Universities in England have emerged as the most expensive anywhere in the world, charging on an average £9,000 a year, according to a new study. The amount is two times more than institutions in Australia and about six times more than the fees paid in Switzerland and Italy, the study by the Organisation for Economic Cooperation and Development (OECD) said. The next highest is the US, with fees of about £5,300 pounds followed by Japan on about £3,300, claimed the
Paris-based organisation which comprises 34 mainly developed countries.
In its report, the OECD said: “As part of a plan to stabilise university finances, tuition fees in England sharply increased in 2012. In parallel, student loan-repayment conditions were improved in order to accommodate the increase in tuition fees.

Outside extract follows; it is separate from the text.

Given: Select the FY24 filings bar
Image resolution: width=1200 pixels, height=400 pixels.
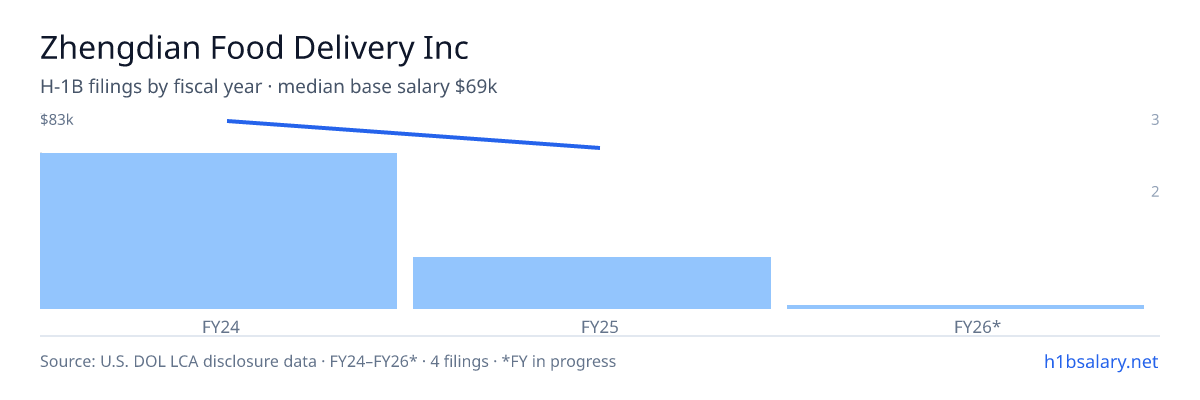Looking at the screenshot, I should tap(218, 231).
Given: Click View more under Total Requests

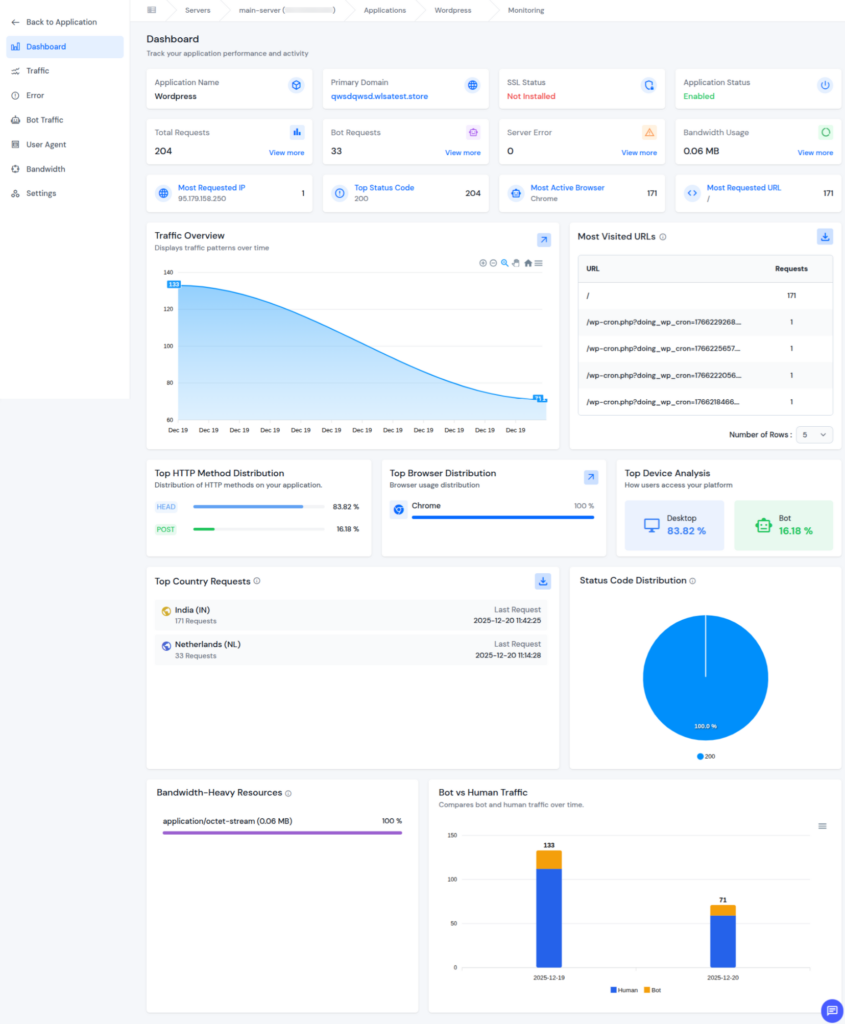Looking at the screenshot, I should (286, 153).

“As a result, since 1995 the United Kingdom has moved from a system marked by low tuition fees and underdeveloped student-support systems to one that includes high tuition fees and significant public support to students.”
The report makes a specific reference to universities in England, and not all of the United Kingdom, fall into this expensive category as Scotland does not have the same high levels of tuition fees.
Other findings within the 2015 edition of the OECD’s annual ‘Education at a Glance’ report include that teachers’ starting salaries in England and Scotland are below average and among the lowest in Europe.
Much of this is offset, however, by bonuses and allowances, which tend to boost salaries above the OECD average.